Events
Conversation
Goswell Road 10 Years
Moderated by Marie Canet
In French and English
Saturday 6 June, 14:30
Goswell Road founders Anthony Stephinson and Coralie Ruiz with artist Patrick Weldé at their first exhibition opening in 2016, Patrick Weldé’s Fuck The System.
Photo courtesy of Goswell Road & Patric Weldé.
In celebration of publishing house and artist-run space Goswell Road’s tenth anniversary, join writer, critic, and curator Marie Canet in conversation with Goswell Road founders, Coralie Ruiz and Anthony Stephinson.
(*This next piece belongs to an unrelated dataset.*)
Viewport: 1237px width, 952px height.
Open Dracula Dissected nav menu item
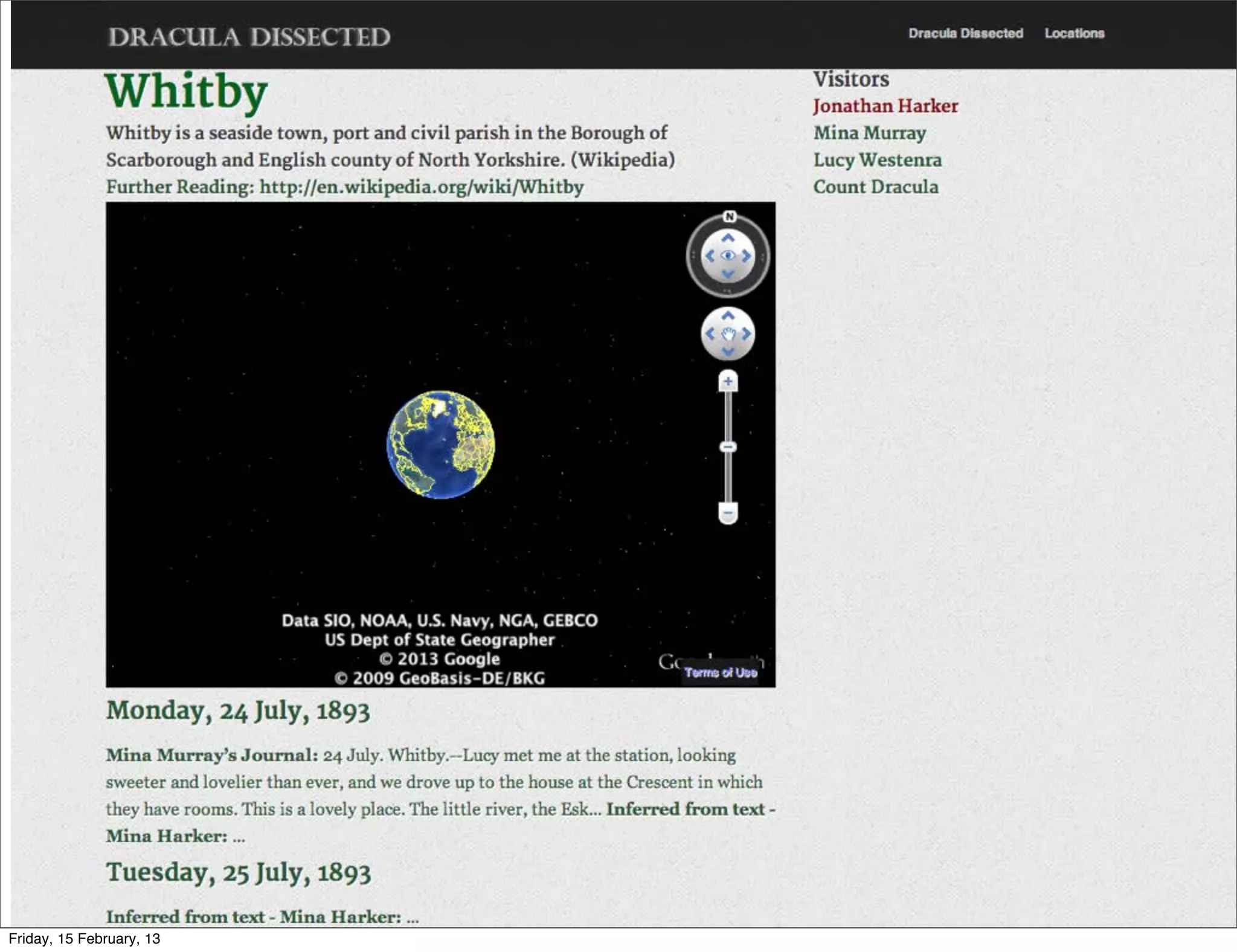tap(965, 33)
Goswell Road was founded in 2016 by artists Coralie Ruiz and Anthony Stephinson in their studio in the 10th arrondissement of Paris. It has since evolved into what its founders refer to as a “living, evolving work”. Every project interrupts the exhibition format; each show is accompanied by a publication, and a carefully curated bouquet. These bouquets, or ‘living sculptures’, embody the program’s values of hospitality and attention, and side-eye the bombast of the commercial gallery bouquet. On the eve of each exhibition opening, Goswell Road literally ‘gives the artist their flowers’.
They have paved a unique curatorial path over the last ten years, bringing in artists whose work is frequently marginalised—transgressive, underappreciated, unfashionable or historically disregarded—and reintegrating them into larger institutional and artistic narratives. Often, transposing artists from their established disciplines into the realm of the ‘contemporary art world’ allows them to reassess their oeuvre in the art historical timeline. The space has contributed to a broader ecology of independent structures, emphasising collaboration, publishing, and alternative modes of circulation as central rather than supplemental to exhibition-making.
The discussion will examine Goswell Road as a structure formed by relationships and changing forms of attention rather than just as a venue. Together, they will examine how publishing functions as a continuation of curatorial practice, how exhibitions endure through printed materials, and how communities are formed around common interests rather than institutional frameworks.
The conversation will provide an insight into ten years of independent practice—as well as the forms of continuity, care, and resistance that support it.